Ethnobotany in the Maromizaha's protected area: Malagasy medicinal plants as source of phytochemicals for human health
Most of the population in developing countries depends mainly on traditional medicine for the treatment of ailments. The dependence on remedies derived from medicinal plants is particularly important in these countries, as Madagascar, where modern medicine is often absent or simply too expensive: economic devaluation of the developing countries leads to higher prices of pharmaceuticals and makes medicinal plants and traditional medicine more attractive. Due to such long isolation and to its tropical location, Madagascar is characterized by one of the highest rates of endemism and biodiversity in the world.

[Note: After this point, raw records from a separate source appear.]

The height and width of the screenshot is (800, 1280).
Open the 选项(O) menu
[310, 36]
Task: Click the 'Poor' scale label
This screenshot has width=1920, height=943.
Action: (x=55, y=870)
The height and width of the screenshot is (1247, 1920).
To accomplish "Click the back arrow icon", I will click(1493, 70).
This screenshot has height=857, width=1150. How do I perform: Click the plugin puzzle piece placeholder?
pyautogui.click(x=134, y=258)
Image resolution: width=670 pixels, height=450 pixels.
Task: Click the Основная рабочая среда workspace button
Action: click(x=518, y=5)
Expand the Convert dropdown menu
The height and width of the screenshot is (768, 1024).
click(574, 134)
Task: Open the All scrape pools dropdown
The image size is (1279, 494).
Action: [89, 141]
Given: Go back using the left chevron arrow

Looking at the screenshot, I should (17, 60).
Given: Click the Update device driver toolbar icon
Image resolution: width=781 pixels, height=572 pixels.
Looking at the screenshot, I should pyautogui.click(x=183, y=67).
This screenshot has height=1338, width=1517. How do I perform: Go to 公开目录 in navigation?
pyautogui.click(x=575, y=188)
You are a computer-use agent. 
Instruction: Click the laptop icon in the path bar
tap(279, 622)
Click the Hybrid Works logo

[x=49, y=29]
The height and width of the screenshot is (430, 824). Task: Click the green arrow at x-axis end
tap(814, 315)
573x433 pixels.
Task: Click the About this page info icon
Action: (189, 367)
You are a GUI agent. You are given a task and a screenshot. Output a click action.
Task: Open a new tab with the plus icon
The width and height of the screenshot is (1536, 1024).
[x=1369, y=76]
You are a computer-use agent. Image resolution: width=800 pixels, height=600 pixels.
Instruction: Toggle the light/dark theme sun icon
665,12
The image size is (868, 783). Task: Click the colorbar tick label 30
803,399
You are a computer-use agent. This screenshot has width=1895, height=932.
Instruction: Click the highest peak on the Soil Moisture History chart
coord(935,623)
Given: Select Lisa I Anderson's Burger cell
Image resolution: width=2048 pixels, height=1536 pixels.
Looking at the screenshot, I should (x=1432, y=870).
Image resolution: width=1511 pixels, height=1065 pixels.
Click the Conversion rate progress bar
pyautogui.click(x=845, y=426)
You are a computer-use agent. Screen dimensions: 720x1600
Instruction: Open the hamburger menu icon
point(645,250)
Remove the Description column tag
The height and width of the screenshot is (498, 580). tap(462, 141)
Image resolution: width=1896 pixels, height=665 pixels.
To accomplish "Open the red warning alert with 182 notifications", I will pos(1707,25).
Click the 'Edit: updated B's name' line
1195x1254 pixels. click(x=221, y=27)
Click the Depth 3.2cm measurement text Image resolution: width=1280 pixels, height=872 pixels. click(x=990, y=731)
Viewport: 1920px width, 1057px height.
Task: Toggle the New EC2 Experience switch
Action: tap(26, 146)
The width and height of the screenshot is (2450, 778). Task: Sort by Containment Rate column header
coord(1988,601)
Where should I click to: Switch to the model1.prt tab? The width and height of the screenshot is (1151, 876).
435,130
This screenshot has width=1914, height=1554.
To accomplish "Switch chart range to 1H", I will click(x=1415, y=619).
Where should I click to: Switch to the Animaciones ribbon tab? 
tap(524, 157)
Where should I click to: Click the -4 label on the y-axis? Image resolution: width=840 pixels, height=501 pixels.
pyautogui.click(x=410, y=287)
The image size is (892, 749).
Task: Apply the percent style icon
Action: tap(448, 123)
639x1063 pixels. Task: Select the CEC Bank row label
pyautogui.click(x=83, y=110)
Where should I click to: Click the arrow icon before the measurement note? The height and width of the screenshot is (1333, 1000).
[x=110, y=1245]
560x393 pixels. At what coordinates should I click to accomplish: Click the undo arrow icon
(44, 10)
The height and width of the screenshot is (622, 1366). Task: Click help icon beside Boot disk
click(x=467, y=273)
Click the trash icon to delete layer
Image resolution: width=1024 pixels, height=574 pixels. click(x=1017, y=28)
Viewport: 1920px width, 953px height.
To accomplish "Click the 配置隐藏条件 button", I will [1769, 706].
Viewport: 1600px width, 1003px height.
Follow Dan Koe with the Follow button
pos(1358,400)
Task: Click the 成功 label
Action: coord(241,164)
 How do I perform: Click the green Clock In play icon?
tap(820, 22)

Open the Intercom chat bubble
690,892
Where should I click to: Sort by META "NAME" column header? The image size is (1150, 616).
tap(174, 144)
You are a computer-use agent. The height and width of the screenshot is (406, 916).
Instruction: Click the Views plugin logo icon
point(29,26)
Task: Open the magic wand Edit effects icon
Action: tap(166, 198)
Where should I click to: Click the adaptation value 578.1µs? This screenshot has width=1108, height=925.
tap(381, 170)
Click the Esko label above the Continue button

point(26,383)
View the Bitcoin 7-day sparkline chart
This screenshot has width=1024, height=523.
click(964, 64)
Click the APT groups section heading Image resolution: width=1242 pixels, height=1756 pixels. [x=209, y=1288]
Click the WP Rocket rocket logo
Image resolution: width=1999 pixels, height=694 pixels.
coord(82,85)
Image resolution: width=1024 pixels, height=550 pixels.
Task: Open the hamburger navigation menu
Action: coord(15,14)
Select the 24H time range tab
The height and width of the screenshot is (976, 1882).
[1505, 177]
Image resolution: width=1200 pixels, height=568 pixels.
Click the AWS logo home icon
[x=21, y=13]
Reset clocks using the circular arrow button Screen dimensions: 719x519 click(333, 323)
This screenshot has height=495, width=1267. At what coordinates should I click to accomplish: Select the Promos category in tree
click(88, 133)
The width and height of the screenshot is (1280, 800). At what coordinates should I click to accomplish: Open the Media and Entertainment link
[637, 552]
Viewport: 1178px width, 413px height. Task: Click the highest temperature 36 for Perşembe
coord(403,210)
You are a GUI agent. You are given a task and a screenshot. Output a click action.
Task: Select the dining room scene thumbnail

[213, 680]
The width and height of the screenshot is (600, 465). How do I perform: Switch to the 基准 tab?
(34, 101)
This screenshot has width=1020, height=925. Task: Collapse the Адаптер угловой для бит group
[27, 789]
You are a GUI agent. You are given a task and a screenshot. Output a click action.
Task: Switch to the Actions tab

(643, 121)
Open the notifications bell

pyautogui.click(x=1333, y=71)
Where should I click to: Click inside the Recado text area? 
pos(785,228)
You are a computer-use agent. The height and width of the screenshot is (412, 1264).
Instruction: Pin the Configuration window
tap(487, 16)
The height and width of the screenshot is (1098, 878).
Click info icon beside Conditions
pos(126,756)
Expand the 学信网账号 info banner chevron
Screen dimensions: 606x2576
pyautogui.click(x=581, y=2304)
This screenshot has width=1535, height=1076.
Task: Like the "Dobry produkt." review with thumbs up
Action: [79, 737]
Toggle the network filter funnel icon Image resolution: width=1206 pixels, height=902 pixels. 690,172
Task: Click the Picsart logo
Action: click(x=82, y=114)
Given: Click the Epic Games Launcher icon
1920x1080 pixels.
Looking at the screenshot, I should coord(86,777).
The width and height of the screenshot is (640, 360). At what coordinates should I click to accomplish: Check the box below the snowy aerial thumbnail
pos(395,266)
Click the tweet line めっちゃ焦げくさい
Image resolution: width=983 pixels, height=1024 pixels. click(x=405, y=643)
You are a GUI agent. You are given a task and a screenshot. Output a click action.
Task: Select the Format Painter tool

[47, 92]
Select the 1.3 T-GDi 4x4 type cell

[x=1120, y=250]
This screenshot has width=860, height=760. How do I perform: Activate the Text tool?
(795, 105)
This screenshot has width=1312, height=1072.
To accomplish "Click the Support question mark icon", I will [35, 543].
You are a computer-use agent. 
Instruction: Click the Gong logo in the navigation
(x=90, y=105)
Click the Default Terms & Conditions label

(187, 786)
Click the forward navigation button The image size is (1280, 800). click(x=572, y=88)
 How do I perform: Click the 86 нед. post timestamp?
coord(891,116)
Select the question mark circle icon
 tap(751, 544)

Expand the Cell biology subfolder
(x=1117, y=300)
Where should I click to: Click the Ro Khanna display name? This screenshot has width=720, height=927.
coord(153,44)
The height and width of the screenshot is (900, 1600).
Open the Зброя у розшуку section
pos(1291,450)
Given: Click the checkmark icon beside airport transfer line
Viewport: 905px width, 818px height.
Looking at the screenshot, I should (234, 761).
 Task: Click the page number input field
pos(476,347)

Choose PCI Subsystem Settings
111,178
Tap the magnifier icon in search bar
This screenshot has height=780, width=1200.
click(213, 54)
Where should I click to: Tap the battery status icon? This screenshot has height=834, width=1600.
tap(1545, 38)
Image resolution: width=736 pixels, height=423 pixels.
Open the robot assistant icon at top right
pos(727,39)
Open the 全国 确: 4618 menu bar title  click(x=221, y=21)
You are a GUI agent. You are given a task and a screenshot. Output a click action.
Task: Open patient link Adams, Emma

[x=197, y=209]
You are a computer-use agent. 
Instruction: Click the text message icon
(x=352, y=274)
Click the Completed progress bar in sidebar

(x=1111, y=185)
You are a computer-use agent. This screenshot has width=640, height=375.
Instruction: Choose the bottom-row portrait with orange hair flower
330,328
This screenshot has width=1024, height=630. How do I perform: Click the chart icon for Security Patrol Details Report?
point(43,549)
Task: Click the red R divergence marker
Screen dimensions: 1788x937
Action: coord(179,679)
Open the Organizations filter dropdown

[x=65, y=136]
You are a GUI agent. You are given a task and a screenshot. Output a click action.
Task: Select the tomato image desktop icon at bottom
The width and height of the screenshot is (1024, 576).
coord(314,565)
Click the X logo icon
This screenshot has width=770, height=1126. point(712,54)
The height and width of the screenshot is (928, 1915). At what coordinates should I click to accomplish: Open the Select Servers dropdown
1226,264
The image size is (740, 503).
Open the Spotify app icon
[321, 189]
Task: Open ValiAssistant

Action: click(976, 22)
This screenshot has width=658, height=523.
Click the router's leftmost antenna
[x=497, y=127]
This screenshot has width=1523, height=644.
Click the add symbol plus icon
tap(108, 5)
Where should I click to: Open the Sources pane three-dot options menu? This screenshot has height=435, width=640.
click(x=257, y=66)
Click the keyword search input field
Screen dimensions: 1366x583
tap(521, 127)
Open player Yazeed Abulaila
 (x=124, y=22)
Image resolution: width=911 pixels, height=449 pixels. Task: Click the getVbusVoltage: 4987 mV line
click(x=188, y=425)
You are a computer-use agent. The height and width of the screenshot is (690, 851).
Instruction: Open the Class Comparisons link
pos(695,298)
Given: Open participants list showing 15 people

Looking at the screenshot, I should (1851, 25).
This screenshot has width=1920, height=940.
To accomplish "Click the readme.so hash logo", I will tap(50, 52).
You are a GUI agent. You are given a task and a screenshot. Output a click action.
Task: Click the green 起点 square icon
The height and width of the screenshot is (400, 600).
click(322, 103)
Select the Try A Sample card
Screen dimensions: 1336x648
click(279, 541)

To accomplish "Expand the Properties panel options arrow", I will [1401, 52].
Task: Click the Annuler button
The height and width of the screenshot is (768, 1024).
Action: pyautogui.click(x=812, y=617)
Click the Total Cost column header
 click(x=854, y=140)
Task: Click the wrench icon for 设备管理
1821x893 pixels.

For this reason, it is not surprising that Malagasy flora can provide a wide variety of medicinal plants as an affordable alternative to expensive western medicine: it is important to characterize and valorize the Malagasy ethnobotanic biodiversity in order to preserve botanic and genetic information on medicinal endangered plants. The aim of this study was to obtain information from local population and collect plant material for phytochemical characterization in order to identify and quantify the main bioactive compounds and catalog oral botanic information avoiding the progressive loss of rural culture. For this reason, a survey on several Malagasy medicinal plants was carried out in the Maromizaha's protected area: information on 54 plant family (146 species) was obtained. These plants are usually used as decoction and infusion of the leaves, stems, bark, and other plant parts for the treatment of 40 different diseases.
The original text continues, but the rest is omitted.